Express the lines of the listing between the line holding "Stop page loading with the X button" and the line holding "pos(170,132)", inclusive, as a JSON list of strings with one string per line, leaving out blank lines.

- Lines of data -
───

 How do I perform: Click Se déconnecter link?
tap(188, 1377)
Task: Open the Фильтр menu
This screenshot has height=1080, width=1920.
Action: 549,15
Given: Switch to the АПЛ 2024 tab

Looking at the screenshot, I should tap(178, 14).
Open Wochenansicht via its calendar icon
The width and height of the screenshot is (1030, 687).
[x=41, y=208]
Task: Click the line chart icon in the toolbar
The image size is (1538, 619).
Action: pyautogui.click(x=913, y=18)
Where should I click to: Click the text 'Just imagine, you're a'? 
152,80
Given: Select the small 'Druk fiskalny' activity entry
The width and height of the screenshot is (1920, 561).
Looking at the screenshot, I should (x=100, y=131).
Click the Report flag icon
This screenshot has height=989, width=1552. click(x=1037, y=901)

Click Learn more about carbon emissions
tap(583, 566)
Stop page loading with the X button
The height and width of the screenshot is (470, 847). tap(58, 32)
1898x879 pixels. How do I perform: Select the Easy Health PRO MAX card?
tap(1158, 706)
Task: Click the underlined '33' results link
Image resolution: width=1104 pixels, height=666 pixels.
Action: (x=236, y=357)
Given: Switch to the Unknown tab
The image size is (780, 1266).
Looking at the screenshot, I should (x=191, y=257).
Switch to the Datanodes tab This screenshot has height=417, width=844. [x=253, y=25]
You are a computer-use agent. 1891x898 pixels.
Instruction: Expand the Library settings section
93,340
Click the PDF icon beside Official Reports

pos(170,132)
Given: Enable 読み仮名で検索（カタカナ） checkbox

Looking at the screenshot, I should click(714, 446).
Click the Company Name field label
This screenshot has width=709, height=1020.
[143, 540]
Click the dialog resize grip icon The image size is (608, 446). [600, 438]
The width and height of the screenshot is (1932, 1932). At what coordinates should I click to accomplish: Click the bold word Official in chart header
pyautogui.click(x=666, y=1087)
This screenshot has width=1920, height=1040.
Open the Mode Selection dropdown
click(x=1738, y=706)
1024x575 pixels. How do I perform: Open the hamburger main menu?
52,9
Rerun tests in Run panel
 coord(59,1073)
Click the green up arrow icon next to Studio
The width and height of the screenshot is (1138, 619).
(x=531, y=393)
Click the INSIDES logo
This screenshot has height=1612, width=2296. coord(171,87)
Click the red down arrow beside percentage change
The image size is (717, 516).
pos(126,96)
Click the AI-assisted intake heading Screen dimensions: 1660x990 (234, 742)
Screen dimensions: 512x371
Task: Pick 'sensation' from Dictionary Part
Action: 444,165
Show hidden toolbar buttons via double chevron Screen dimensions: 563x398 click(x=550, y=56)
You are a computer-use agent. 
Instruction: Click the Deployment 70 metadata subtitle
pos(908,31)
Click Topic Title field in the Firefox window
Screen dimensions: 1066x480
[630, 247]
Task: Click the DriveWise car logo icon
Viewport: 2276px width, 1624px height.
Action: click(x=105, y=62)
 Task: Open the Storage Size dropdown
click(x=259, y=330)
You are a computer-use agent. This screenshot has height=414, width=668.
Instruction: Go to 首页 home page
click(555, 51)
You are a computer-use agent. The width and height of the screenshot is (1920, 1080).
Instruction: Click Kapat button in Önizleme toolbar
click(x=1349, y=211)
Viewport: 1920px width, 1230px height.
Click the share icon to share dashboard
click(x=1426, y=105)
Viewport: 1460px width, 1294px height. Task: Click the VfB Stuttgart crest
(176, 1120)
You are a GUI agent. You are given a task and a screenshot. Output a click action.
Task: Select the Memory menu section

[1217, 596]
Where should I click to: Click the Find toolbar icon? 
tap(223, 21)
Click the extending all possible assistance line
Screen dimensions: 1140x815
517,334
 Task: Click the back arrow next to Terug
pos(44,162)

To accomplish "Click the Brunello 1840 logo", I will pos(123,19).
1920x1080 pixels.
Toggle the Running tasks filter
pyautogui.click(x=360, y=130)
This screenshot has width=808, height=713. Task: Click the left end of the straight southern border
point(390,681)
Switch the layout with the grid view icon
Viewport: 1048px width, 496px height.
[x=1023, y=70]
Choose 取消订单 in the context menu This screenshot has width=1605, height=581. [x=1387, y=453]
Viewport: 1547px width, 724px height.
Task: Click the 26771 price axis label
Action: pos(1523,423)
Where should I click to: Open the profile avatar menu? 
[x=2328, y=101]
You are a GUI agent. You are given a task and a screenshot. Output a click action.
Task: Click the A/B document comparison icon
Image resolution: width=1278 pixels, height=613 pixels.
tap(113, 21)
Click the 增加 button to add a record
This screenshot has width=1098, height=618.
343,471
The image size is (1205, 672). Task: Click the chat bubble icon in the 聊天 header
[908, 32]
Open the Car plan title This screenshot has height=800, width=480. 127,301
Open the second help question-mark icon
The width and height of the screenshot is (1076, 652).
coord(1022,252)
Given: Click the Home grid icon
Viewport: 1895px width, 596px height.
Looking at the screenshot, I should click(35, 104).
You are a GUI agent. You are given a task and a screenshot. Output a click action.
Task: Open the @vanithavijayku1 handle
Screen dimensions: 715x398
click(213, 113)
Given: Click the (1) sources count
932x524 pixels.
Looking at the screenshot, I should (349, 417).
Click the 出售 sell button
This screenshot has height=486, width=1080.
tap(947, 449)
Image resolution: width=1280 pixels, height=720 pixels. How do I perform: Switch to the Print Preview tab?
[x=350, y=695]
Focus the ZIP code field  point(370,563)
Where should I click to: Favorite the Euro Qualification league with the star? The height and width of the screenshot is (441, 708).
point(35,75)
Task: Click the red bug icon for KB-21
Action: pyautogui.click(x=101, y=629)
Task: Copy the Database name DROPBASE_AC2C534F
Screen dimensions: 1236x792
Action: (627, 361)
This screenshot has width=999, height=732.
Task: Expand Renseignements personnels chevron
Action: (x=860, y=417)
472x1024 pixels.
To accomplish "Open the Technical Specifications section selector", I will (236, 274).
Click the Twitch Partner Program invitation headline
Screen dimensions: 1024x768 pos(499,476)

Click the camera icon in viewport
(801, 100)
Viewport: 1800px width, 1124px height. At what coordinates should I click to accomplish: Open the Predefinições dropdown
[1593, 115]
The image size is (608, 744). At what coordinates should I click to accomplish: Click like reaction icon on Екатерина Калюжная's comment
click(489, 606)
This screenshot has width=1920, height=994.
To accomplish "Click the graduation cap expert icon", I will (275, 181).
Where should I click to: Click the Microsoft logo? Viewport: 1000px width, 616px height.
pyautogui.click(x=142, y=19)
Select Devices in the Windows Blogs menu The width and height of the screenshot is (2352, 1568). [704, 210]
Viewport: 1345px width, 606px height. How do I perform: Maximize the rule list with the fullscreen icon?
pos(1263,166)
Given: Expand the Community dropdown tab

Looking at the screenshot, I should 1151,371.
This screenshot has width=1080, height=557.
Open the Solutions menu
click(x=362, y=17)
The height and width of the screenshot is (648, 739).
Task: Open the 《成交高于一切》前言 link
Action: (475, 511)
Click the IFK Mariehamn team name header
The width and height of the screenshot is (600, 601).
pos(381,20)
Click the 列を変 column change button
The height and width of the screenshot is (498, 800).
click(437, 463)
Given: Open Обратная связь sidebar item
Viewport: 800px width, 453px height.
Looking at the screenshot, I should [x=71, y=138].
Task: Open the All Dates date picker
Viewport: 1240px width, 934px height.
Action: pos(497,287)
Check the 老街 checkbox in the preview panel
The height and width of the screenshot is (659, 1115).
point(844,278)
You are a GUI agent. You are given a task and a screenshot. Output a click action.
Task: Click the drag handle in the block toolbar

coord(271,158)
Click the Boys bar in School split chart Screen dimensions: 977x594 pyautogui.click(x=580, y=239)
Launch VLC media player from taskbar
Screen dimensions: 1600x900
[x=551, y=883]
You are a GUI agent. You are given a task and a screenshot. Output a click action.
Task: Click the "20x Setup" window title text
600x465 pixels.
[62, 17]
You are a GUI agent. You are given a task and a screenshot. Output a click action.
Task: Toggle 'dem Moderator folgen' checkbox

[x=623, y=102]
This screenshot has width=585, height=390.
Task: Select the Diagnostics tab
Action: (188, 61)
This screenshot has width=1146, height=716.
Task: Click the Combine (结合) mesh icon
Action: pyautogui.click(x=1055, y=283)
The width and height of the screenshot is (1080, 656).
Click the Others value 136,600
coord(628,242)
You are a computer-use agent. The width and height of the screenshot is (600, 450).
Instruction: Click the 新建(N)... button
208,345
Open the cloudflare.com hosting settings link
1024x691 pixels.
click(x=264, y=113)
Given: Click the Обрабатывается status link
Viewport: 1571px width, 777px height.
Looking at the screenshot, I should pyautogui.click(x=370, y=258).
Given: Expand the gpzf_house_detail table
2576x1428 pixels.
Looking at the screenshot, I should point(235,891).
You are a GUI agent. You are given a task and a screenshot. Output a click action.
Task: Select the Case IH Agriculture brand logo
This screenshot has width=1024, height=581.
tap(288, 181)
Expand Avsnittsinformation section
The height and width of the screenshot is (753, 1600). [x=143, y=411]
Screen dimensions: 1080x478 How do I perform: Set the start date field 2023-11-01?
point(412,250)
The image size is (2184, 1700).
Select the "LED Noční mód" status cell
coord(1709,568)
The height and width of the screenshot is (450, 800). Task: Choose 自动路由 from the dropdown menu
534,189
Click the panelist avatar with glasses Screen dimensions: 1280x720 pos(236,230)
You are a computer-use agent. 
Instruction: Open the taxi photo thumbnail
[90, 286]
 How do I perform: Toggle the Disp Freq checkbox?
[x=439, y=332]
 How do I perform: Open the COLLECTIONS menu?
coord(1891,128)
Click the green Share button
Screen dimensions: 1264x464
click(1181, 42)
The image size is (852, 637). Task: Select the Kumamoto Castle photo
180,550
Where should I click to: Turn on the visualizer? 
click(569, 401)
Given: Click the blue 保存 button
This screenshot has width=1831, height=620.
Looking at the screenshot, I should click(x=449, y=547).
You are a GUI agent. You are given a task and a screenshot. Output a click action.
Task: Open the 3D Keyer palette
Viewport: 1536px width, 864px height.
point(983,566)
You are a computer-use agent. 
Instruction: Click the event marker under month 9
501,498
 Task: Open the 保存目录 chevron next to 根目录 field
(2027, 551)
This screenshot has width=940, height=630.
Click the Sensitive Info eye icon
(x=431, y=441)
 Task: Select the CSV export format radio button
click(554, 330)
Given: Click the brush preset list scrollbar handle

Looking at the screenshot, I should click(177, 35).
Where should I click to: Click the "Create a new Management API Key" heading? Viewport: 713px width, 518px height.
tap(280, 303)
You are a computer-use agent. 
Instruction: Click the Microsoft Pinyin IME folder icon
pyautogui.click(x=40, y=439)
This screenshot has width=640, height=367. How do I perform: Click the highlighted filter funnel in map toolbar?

───

- Correct output -
[
  "Stop page loading with the X button",
  "The height and width of the screenshot is (470, 847). tap(58, 32)",
  "1898x879 pixels. How do I perform: Select the Easy Health PRO MAX card?",
  "tap(1158, 706)",
  "Task: Click the underlined '33' results link",
  "Image resolution: width=1104 pixels, height=666 pixels.",
  "Action: (x=236, y=357)",
  "Given: Switch to the Unknown tab",
  "The image size is (780, 1266).",
  "Looking at the screenshot, I should (x=191, y=257).",
  "Switch to the Datanodes tab This screenshot has height=417, width=844. [x=253, y=25]",
  "You are a computer-use agent. 1891x898 pixels.",
  "Instruction: Expand the Library settings section",
  "93,340",
  "Click the PDF icon beside Official Reports",
  "pos(170,132)"
]